También hay tres razones por las cuales este tipo de dinámicas resultan infructuosas o incluso contraproducentes, es decir, se alimenta lo que precisamente se trata de combatir:

  1. La democracia misma asume que los ciudadanos pueden escuchar diferentes argumentos, evidencias y perspectivas. Si partes significativas del espectro político ya no son toleradas, entonces las instituciones sociales pierden este tipo de legitimidad. Todos somos menos libres.
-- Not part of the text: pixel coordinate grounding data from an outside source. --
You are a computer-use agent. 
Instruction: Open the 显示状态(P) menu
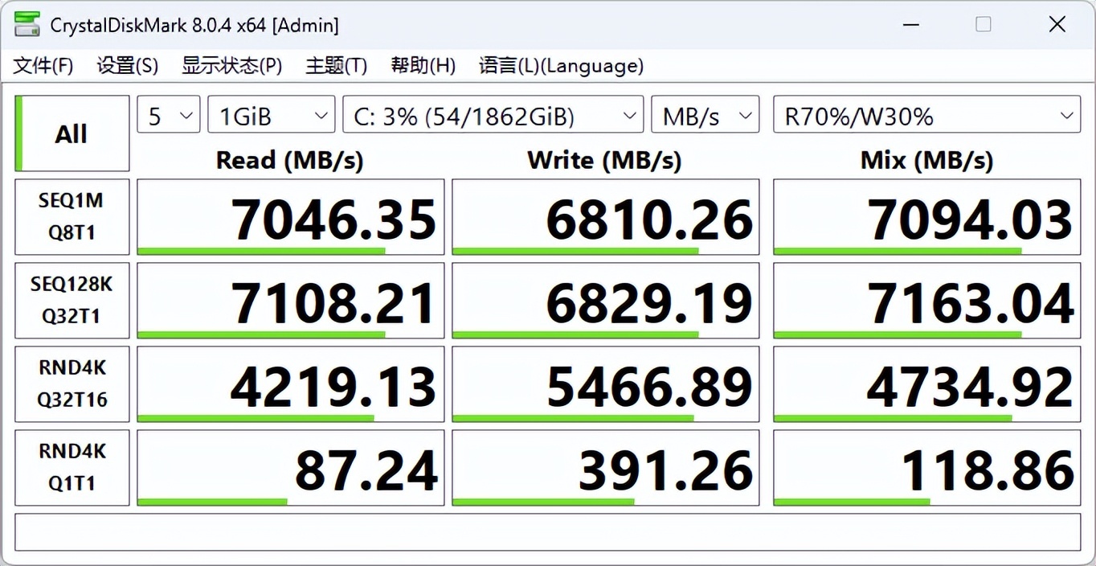click(231, 66)
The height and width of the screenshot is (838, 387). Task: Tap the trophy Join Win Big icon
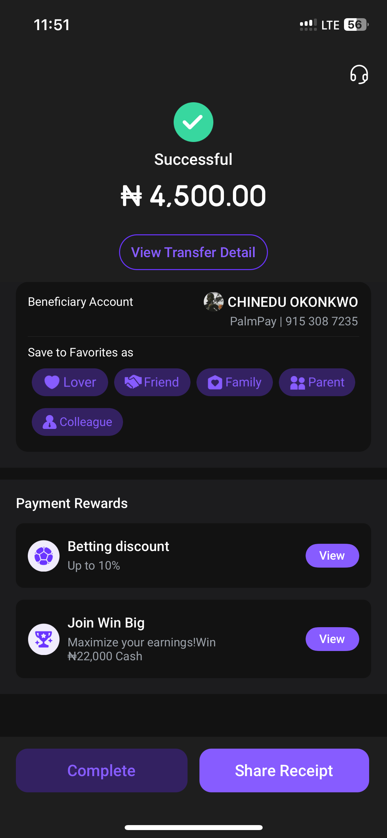(x=44, y=639)
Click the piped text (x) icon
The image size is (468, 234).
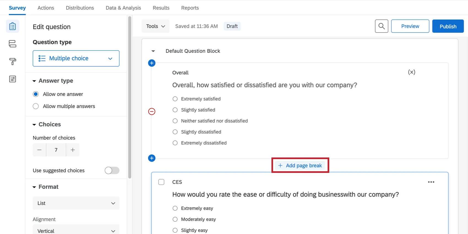point(411,72)
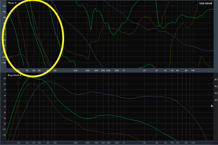Click the 20 coherence scale label
Screen dimensions: 218x145
[x=215, y=100]
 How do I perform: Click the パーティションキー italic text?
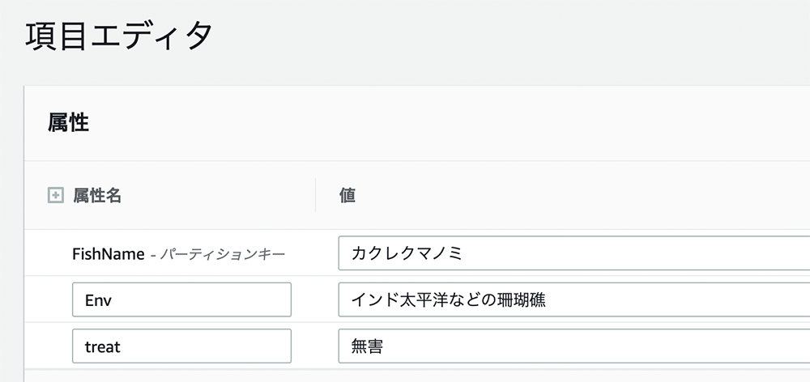point(222,254)
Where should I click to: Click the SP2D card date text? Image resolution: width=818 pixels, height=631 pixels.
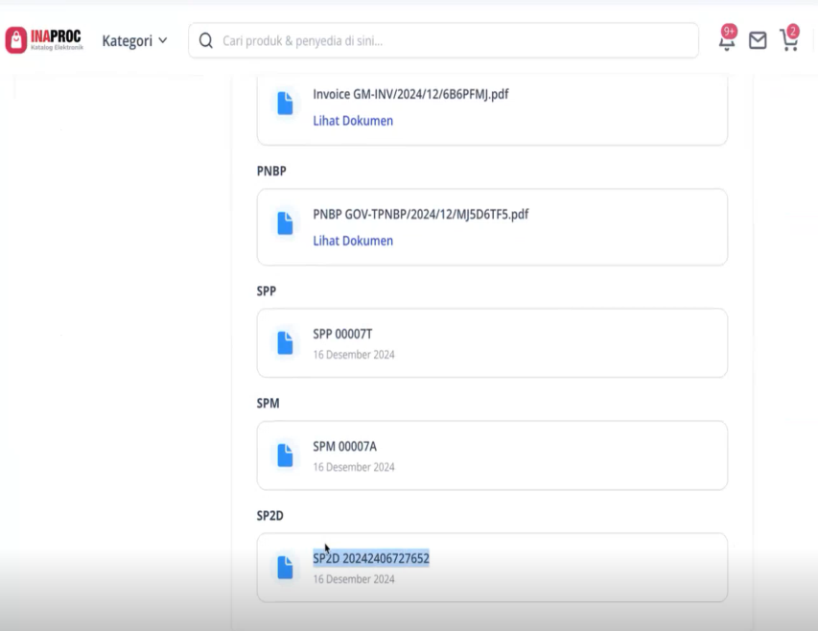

  2. Escuchar a otros con opiniones diferentes y relacionarse con ellas puede ayudarnos a comprender sus puntos de vista y desarrollar versiones más informadas de nuestras propias posiciones. No hacerlo nos vuelve más tribales e intensifica las relaciones Nosotros/Ellos, la fuente de los conflictos entre grupos de personas. Por otro lado, estar constantemente indignado por puntos de vista opuestos proporciona una razón robusta para no considerarlos. Esto alimenta directamente el sesgo de confirmación y el pensamiento grupal, es decir, nos vuelve más imbéciles, más intolerantes y más reaccionarios. El abono perfecto de los Estados totalitarios.
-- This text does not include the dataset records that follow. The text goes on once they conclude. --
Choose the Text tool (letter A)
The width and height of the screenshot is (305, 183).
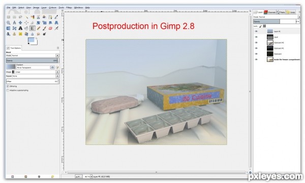coord(20,28)
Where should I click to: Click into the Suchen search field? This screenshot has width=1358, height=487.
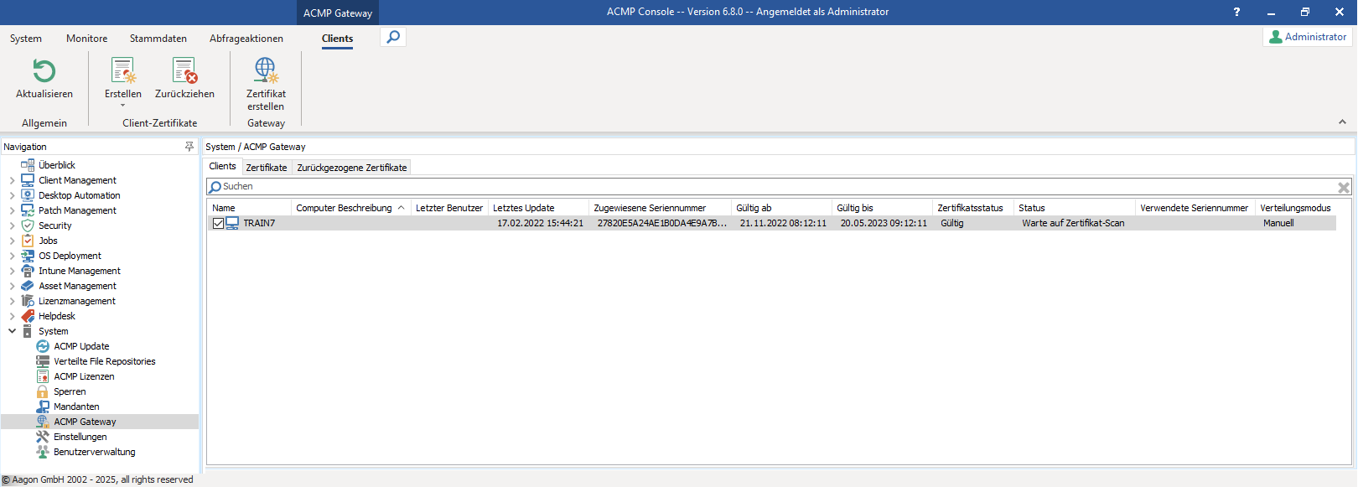754,187
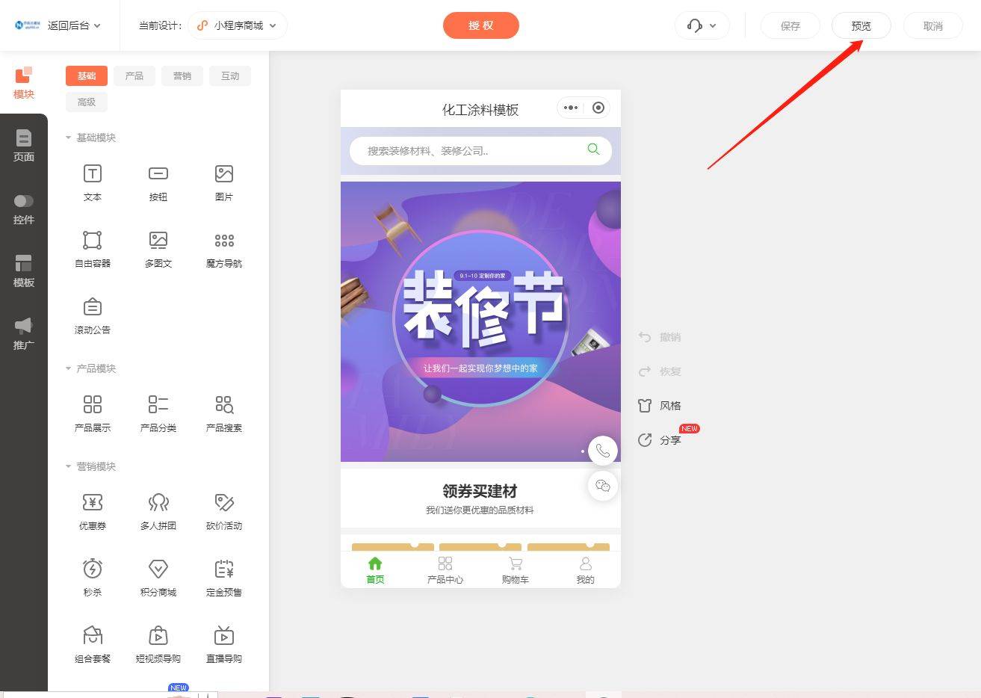Image resolution: width=981 pixels, height=698 pixels.
Task: Select the 按钮 button module icon
Action: coord(158,174)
  3. Avergonzar, censurar o parodiar los puntos de vista de otros colectivos pueden causar justo lo contrario: que el grupo sienta ya no tanto que se cuestione la legitimidad de sus opiniones como su propia libertad, individual y grupal. La sensación de que están tratando de controlarles provocará que el grupo se vuelva más cohesionado o que los individuos abracen de forma más vehemente sus opiniones. La censura universitaria actual es una buena prueba de ello.

Ninguna de estas preocupaciones descarta categóricamente atribuir consecuencias punitivas al discurso de odio, y menos aún las difamaciones y las calumnias. Pero considerar las opiniones erróneas como un discurso intolerable conlleva costes éticos que no deberían pasarse por alto. Y puestos a correr riesgos, resulta preferible correrlos al dar carta de naturaleza a determinadas opiniones que nos parezcan aberrantes antes que permitir que se censuren las opiniones de una forma que difícilmente podemos argumentar que no es arbitraria (y que esas mismas razones no sirvan para censurar muchas opiniones más, incluidas la nuestra).
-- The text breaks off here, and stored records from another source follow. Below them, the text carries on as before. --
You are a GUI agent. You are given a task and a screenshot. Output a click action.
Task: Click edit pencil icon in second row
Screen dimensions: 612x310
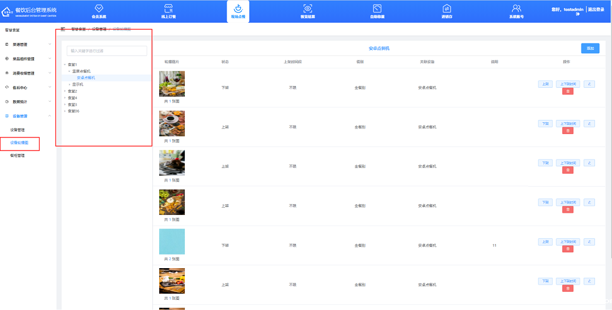589,123
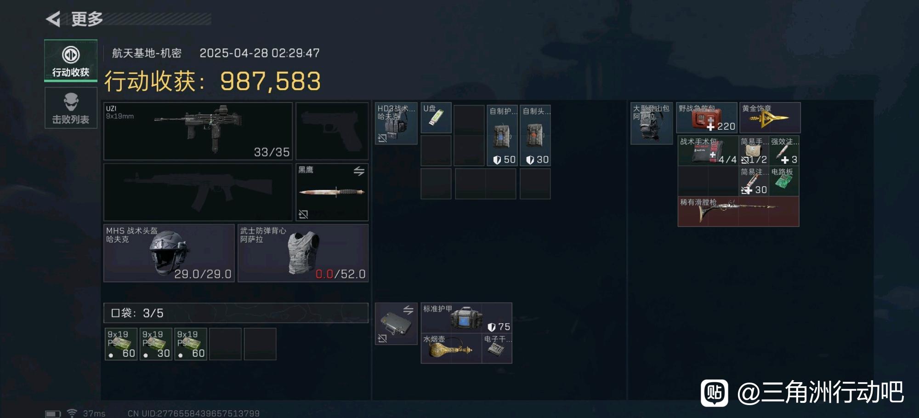Viewport: 919px width, 418px height.
Task: Click the 电路板 circuit board item
Action: (x=784, y=181)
Otrosí, cortesía de Stuart Mill, sobre por qué nunca deberíamos censurar opiniones, salvo que la ley considere que estas están hollando el terreno de la calumnia y la difamación:

Primero, si cualquier opinión se ve obligada a guardar silencio, esa opinión puede, por lo que ciertamente podemos saber, ser cierta. Negar esto es asumir nuestra propia infalibilidad. En segundo lugar, aunque la opinión silenciada sea un error, puede contener, y muy comúnmente lo hace, una parte de verdad; y dado que la opinión general o prevaleciente sobre cualquier tema rara vez o casi nunca es la verdad completa, es solo por la colisión de opiniones adversas que el resto de la verdad tiene alguna posibilidad de ser conseguida. En tercer lugar, incluso si la opinión recibida no solo es verdadera, sino toda la verdad; a menos que se considere que es, y de hecho es, impugnada enérgicamente y con seriedad, la mayoría de los que la reciben la considerará un prejuicio, con poca comprensión o sentimiento de sus fundamentos racionales. Y no solo esto, sino que, en cuarto lugar, el significado de la doctrina corre peligro de perderse, debilitarse y privarse de su efecto vital sobre el carácter y la conducta: el dogma se convierte en una mera profesión formal, ineficaz para siempre, pero agitando el terreno, y evitando el crecimiento de cualquier convicción real y sincera, de la razón o la experiencia personal.